To sustain harassment convictions, the evidence must show that the defendant had the specific "intent to harass, annoy or alarm another." 18 Pa.C.S.A. § 2709. Such an intent "may be inferred from the totality of the circumstances." Commonwealth v. Cox, 72 A.3d 719, 721 (Pa. Super. 2013) (quoting Commonwealth v. Lutes, 793 A.2d 949, 961 (Pa. Super. 2002)).
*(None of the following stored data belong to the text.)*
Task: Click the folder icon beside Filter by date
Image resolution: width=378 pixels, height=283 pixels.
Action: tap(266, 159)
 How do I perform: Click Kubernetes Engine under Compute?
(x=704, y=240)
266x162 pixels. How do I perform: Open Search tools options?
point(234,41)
Attorney Herb testified that Coniker told the 911 operator, "I'm at Attorney Herb's office and I got a gun." N.T., 8/18/21, at 4-5. Coniker testified that he told police that he had "non-violent" "weapons of mass construction," id. at 33-34. However, the trial court as finder of fact was free to believe Attorney Herb's testimony. Although Coniker testified that he was merely trying to notify the government about a perceived wrong, his statements about a gun and weapons support the reasonable inference that he intended to alarm other people, such as Attorney Herb and Ms. Knochel, who were in the office. Therefore, the evidence was sufficient to prove Coniker's intent.

The 911 recording was not included in the certified record on appeal.
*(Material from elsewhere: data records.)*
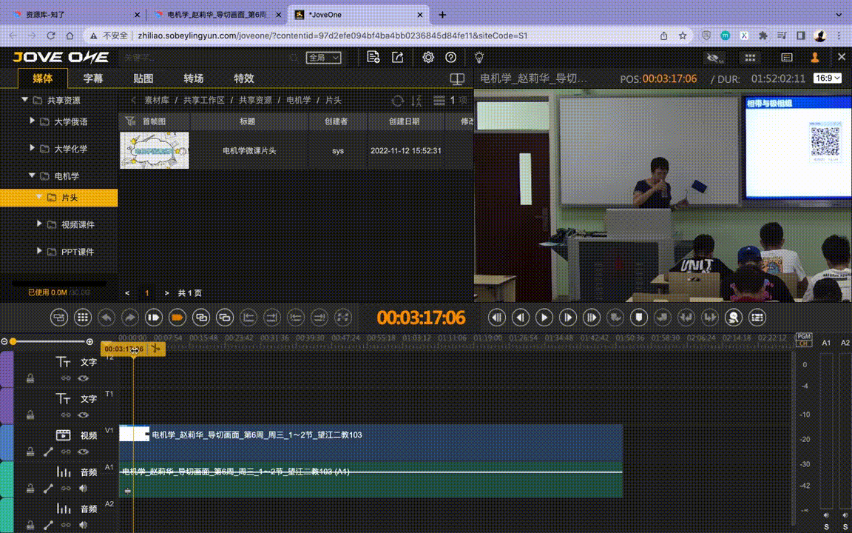
Task: Click the 素材库 breadcrumb link
Action: coord(156,100)
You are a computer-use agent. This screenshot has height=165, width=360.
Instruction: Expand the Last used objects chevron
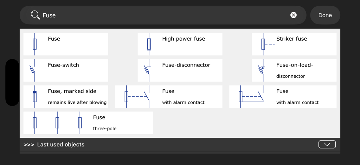pyautogui.click(x=327, y=144)
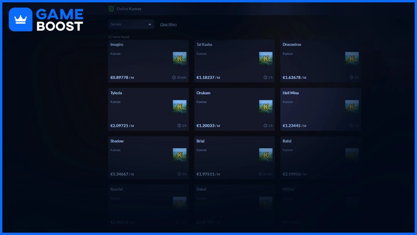Click the Kamas icon in Shadow card
This screenshot has height=235, width=417.
(x=180, y=155)
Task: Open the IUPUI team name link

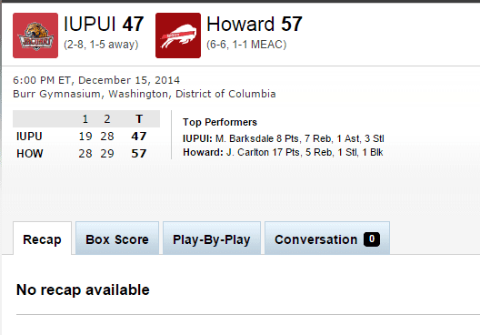Action: pos(90,24)
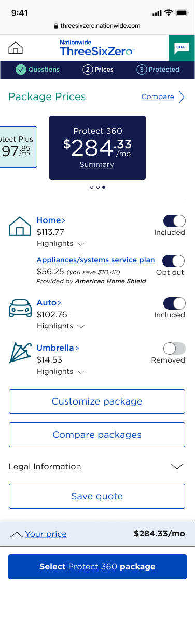Toggle off Home coverage switch

coord(174,221)
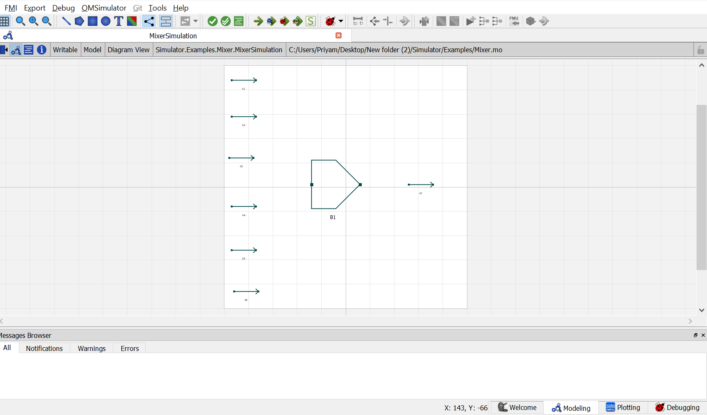
Task: Click the Instantiate Model green list icon
Action: (x=239, y=21)
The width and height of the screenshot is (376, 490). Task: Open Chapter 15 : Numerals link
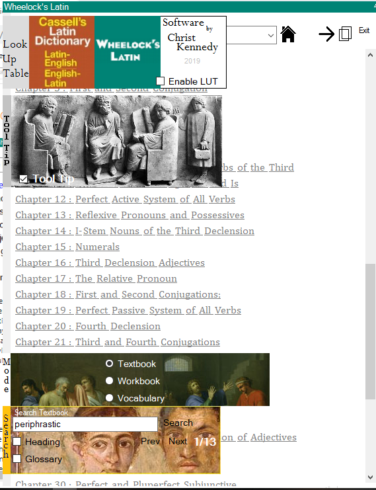coord(67,247)
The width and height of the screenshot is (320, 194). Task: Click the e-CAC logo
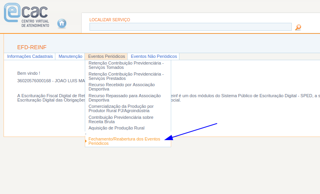coord(26,15)
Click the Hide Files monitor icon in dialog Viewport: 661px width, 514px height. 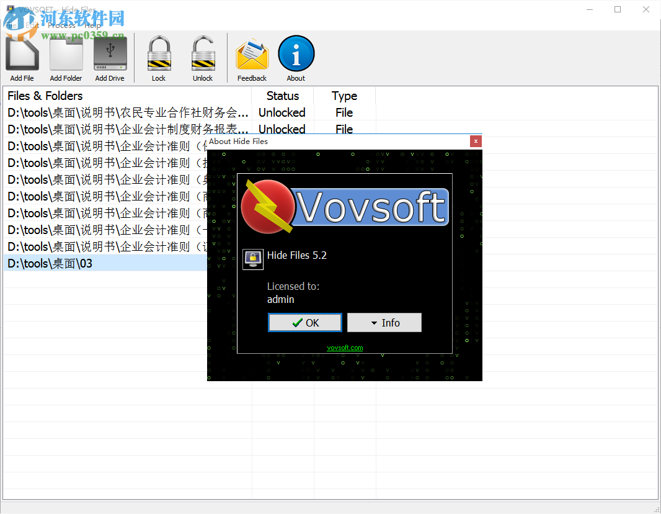pyautogui.click(x=252, y=259)
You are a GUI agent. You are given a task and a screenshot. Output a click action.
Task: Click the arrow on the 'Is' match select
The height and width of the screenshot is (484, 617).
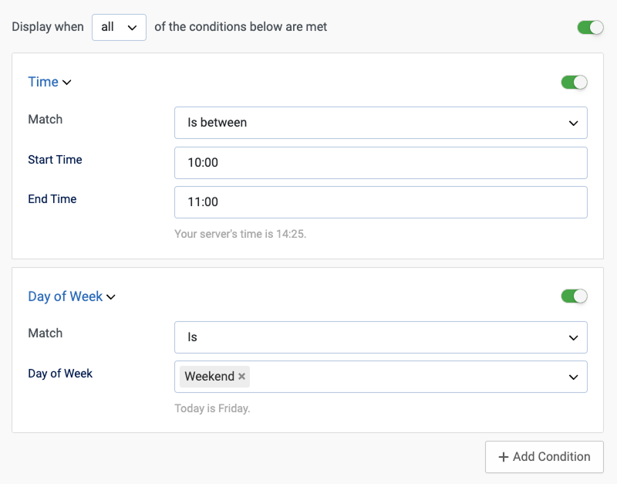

Regarding the course of conduct requirement, we reject Coniker's invitation to consider only an isolated statement from the 911 call in Attorney Herb's office. Although a single act is not a course of conduct, "more than one act over a short period of time" can be. Lutes, 793 A.2d at 961. Coniker made multiple statements that could (and did) alarm the people who heard them. This is sufficient to prove a course of conduct, and we will therefore affirm Coniker's convictions for harassment in the Office Case.

Office Case - Disorderly Conduct

Coniker challenges both disorderly conduct convictions arising from the Office Case, which concern the events at the Magistrate's office and at Attorney Herb's office. Regarding the Magistrate's office, Coniker asserts that there was no testimony about these events. Coniker's Brief at 58. As for Attorney Herb's office, Coniker argues that the evidence did not reflect an intent to cause alarm, did not show that he created a hazardous or physically offensive condition, and did not involve a course of conduct. Id. at 58-62.

The Commonwealth responds that Officer Pavlecic and Coniker both testified to the events at the Magistrate's office, which involved threats about a weapon and caused the courtroom to be locked down. Commonwealth's Brief at 36-37. At Attorney Herb's office, the Commonwealth argues that Coniker was at least reckless that he would cause a risk of public inconvenience, annoyance, or alarm, and that he created a hazardous and physically offensive condition without a legitimate purpose by yelling at an attorney's office that he had a gun.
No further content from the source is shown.